> _PROBLEM TO SOLVE_
Leave the pictures out and return every line below exactly.

> _MATERIAL PROVIDED_
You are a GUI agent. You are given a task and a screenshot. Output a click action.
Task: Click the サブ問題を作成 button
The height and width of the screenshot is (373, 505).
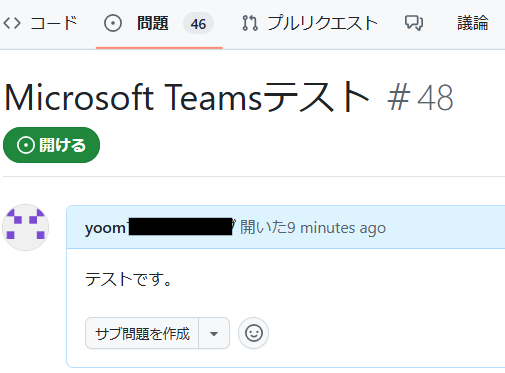click(142, 333)
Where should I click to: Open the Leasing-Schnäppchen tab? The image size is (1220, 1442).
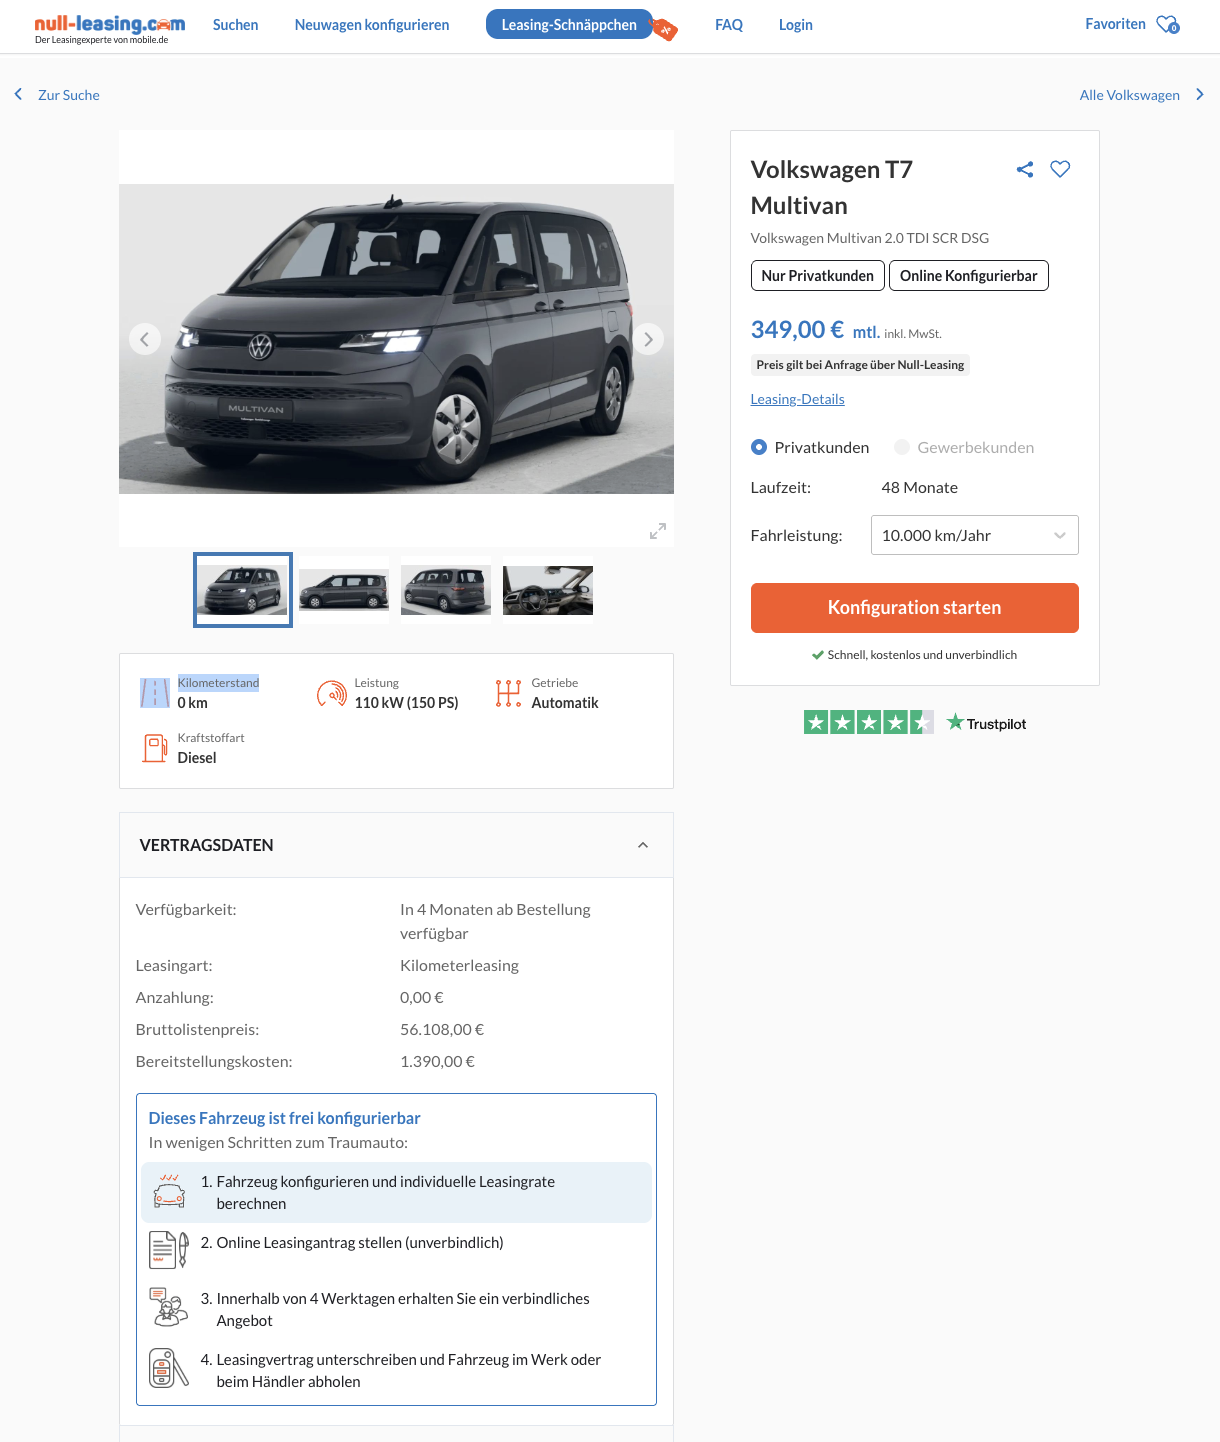point(569,25)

> _YOUR RESPONSE_
You are a GUI agent. You are given a task and a screenshot. Output a click action.
Task: Click the サブ問題を作成 button
The height and width of the screenshot is (373, 505).
click(142, 333)
Where should I click to: Open the Leasing-Schnäppchen tab? The image size is (1220, 1442).
point(569,25)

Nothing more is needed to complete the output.